Correspondance 1812-1876, 4/1860/CDLIV



CDLIV

À MAURICE SAND, À PARIS


Nohant, 8 février 1860.


Je sais enfin la légende de l’homme sans tête de Launières et autres lieux. Elle est très jolie. C’est dommage que nous ne l’ayons pas eue, à l’article du cornemuseux de tes légendes. Au reste, le fantastique n’est pas encore mort chez nous. Les kobbolds sont déchaînés. Ils sont à Launières : ils emmènent les charrues qui sont dans les cours et vont labourer, la nuit ! Le diable est à Lalleu, dans la maison d’une femme qui ne peut pas mettre de beurre dans sa soupe, sans que quelque chose de rouge s’élance du coin de son foyer pour cracher dans ladite soupe ! On a fait venir le curé pour exorciser. C’est, à coup sûr, une bête de femme, qui s’est brouillée avec son kobbold ou son korigan et qui va le mettre en fuite ; malheur à elle !




Récit de la Tournite[1] sur le château de Briantes.


« Quand j’étais petite drôlesse, ma mère me racontait qu’il y avait eu, dans les temps, un homme de Crevant, appelé Rendy, qui était fermier au château de Briantes, et qui voulut tenter le diable en mangeant des œufs.
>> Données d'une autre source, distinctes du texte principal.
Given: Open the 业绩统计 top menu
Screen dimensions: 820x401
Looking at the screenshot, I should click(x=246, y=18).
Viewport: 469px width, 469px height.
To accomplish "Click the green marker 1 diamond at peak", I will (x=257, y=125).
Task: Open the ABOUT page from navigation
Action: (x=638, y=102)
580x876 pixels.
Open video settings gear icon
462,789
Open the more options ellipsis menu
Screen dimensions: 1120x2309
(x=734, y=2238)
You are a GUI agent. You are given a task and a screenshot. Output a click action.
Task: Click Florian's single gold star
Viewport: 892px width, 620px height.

» — Qu’est-ce que c’est que tenter le diable en mangeant des œufs ?

» — J’en sa rin ; l’histoire dit comme ça. Il s’en allit tout seul dans une grande chambre du châtiau, et il se mit de manger ses œufs. Quand ça fut au huitième, v’la le diable qui entre, habillé en bourgeois, en monsieur tout à noir, avec un livre dans sa main qu’il pose tout ouvert sur la table et s’en va. Rendy voit bien le livre, mais il ne veut pas le regarder.

» — Sois tranquille, qu’il dit, ton sacré livre, j’y lirai pas !

» Et le v’la de manger le neuvième œuf.

» Alors monsieur le diable revenit tout en colère ; il dit :

» — Tu y liras !

» Il le prend par le chagnon[2] du cou et Rendy a lu ce qu’il y avait ; mais jamais il a voulu dire quoi que c’était, et le v’la qu’est tombé tout apiami[3], qu’on l’a cru mort. Le monde sont venu, ils l’ont fait revenir ; mais il a dit :

» — Jamais je ne mangerai le dixième œuf ! »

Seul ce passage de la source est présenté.